┏━━

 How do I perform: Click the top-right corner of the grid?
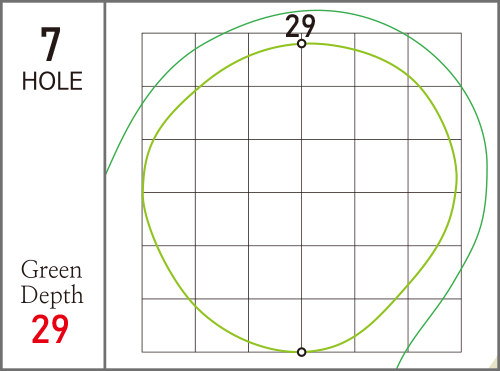(461, 33)
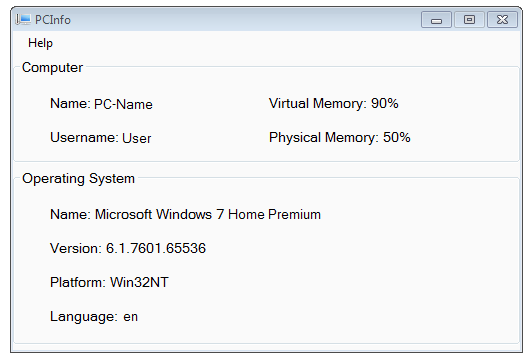Click the computer name PC-Name value
This screenshot has width=532, height=361.
(123, 104)
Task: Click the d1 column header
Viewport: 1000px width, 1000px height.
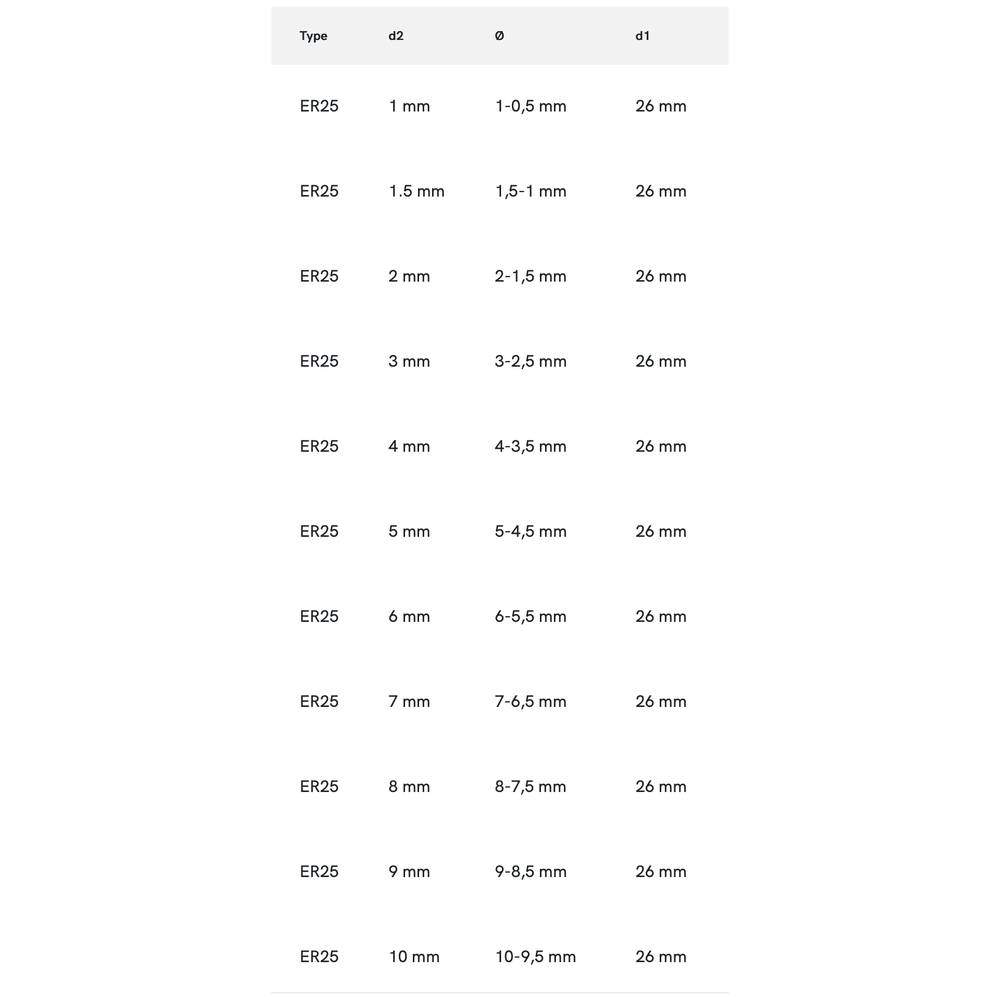Action: (x=642, y=36)
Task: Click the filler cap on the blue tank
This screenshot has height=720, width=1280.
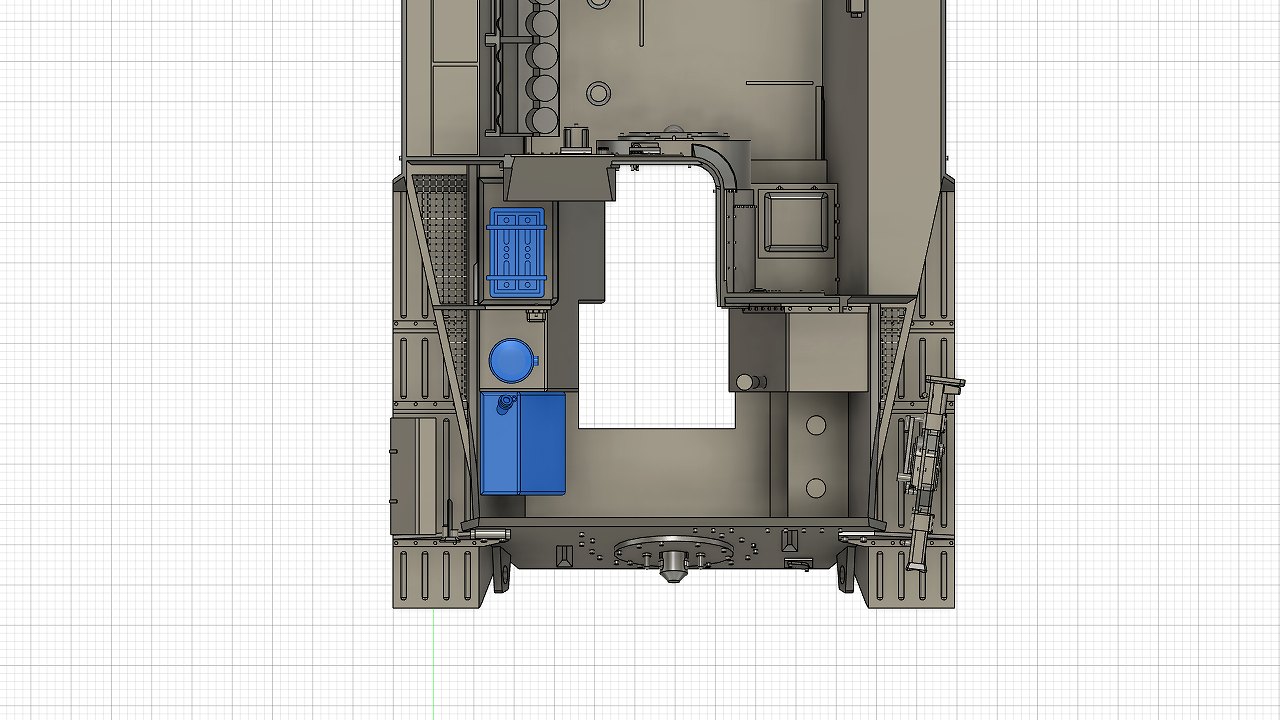Action: click(x=504, y=403)
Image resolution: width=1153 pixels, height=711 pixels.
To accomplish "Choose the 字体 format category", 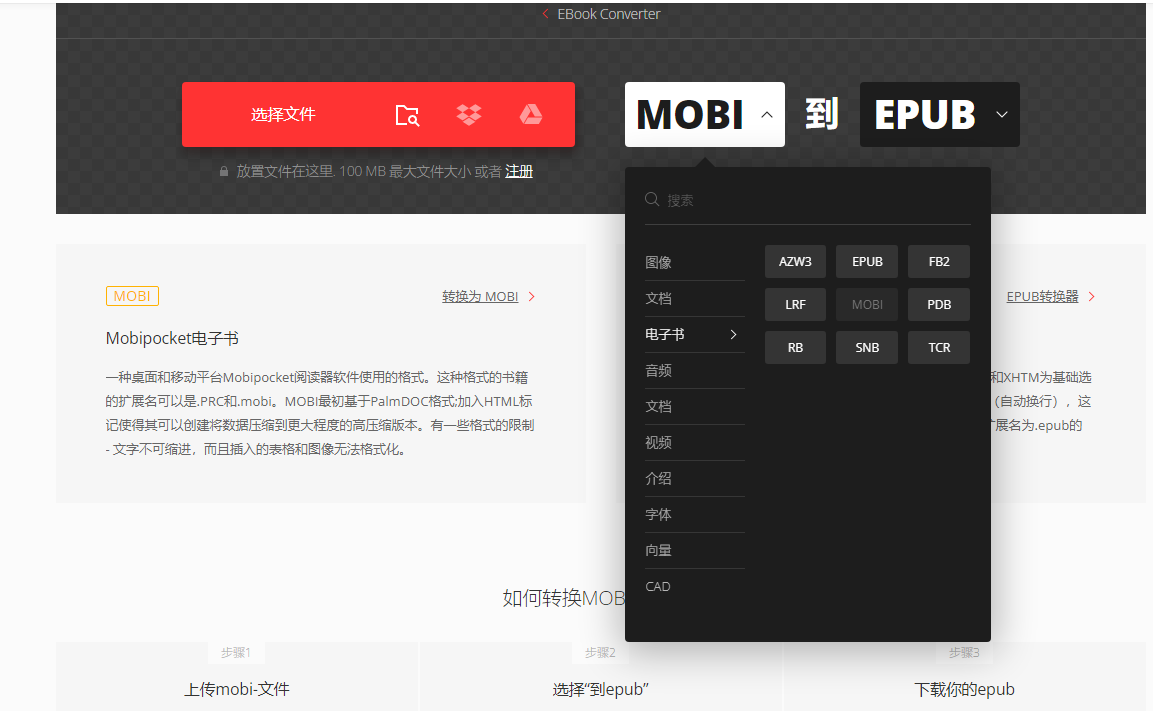I will tap(659, 515).
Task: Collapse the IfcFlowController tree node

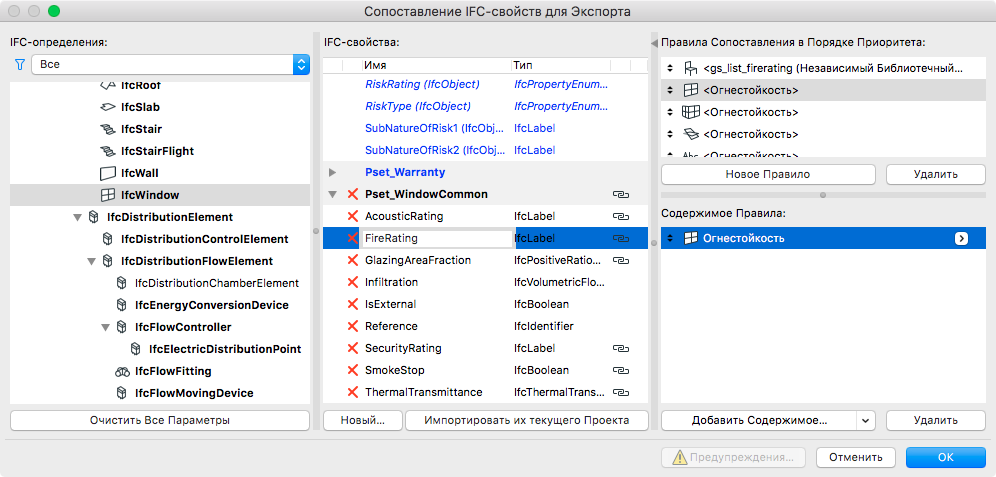Action: [x=107, y=327]
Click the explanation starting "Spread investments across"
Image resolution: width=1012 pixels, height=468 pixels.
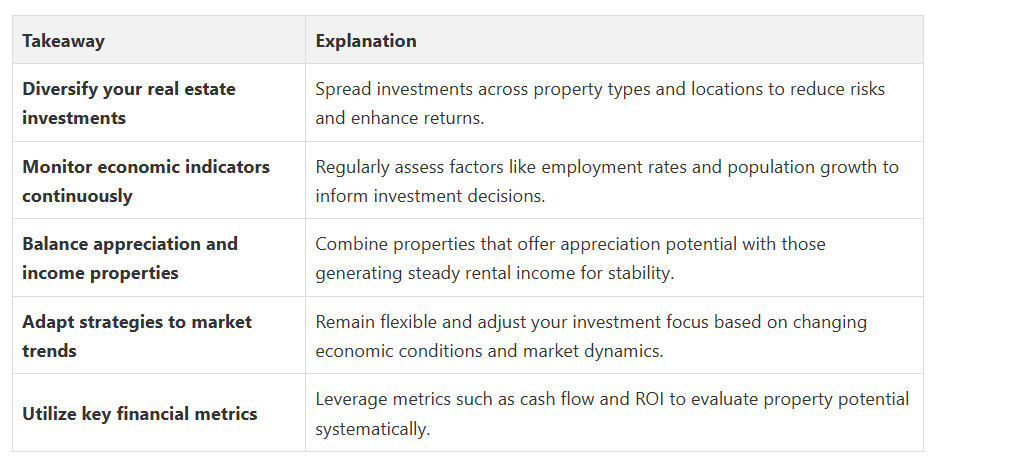[600, 103]
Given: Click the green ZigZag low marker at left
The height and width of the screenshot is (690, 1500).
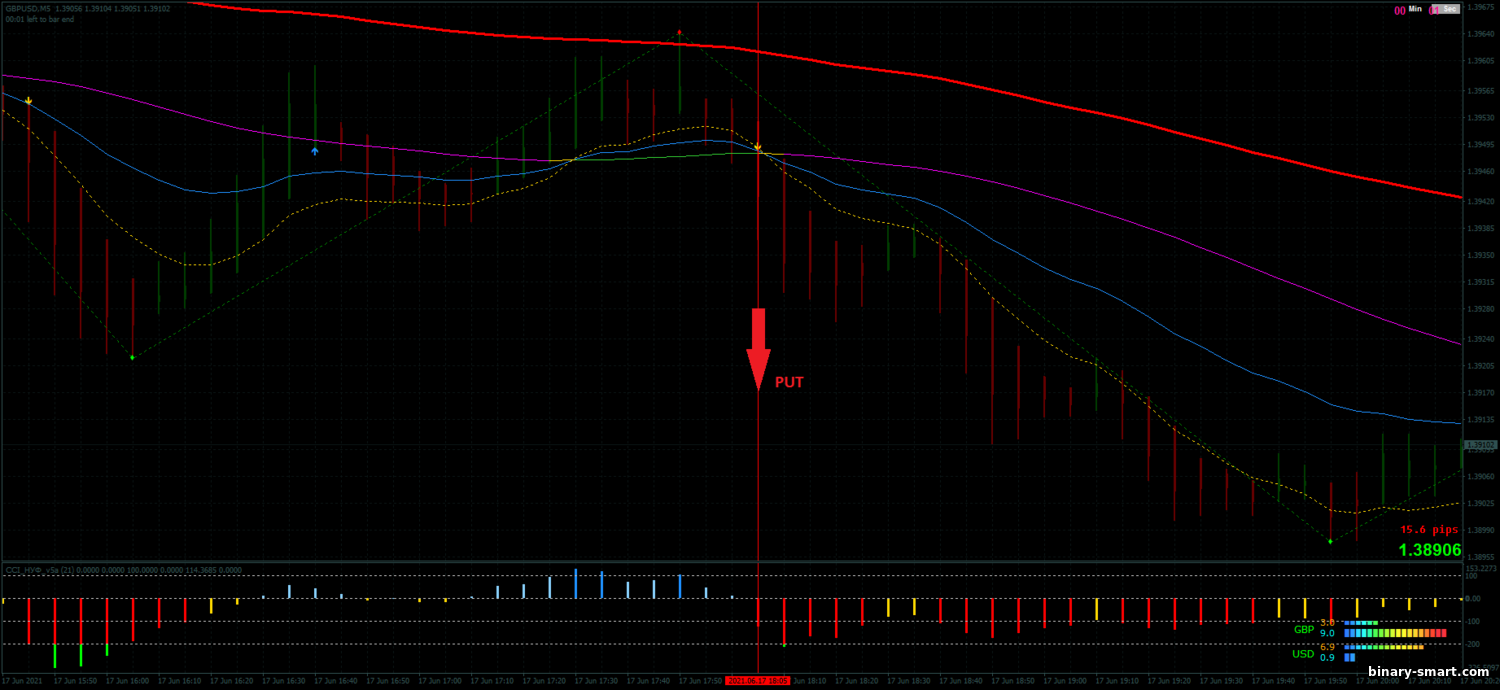Looking at the screenshot, I should point(132,357).
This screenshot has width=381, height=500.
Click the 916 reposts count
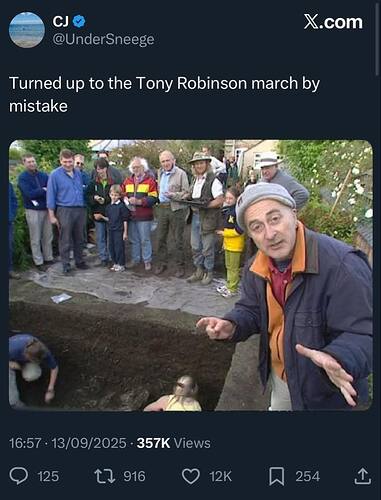click(x=134, y=476)

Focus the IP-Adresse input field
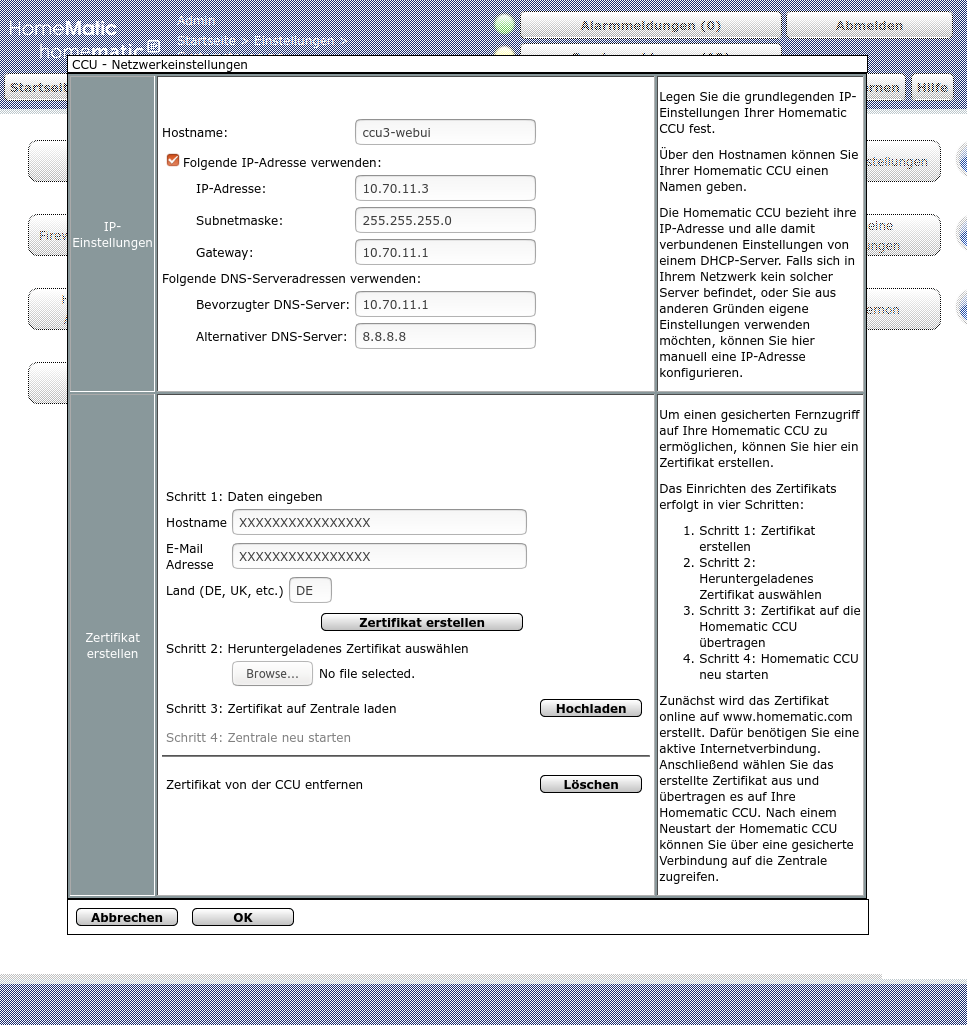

┗━━

Verbatim transcription needed, from the opening line of the entries above through the line containing "Task: Click the filler cap on the blue tank"; pictures do not belong in it.

SOLUTION:
 How do I perform: Click the top-right corner of the grid?
(461, 33)
Click the computer name PC-Name value
This screenshot has width=532, height=361.
(123, 104)
Task: Click the d1 column header
Viewport: 1000px width, 1000px height.
Action: (x=642, y=36)
Task: Click the filler cap on the blue tank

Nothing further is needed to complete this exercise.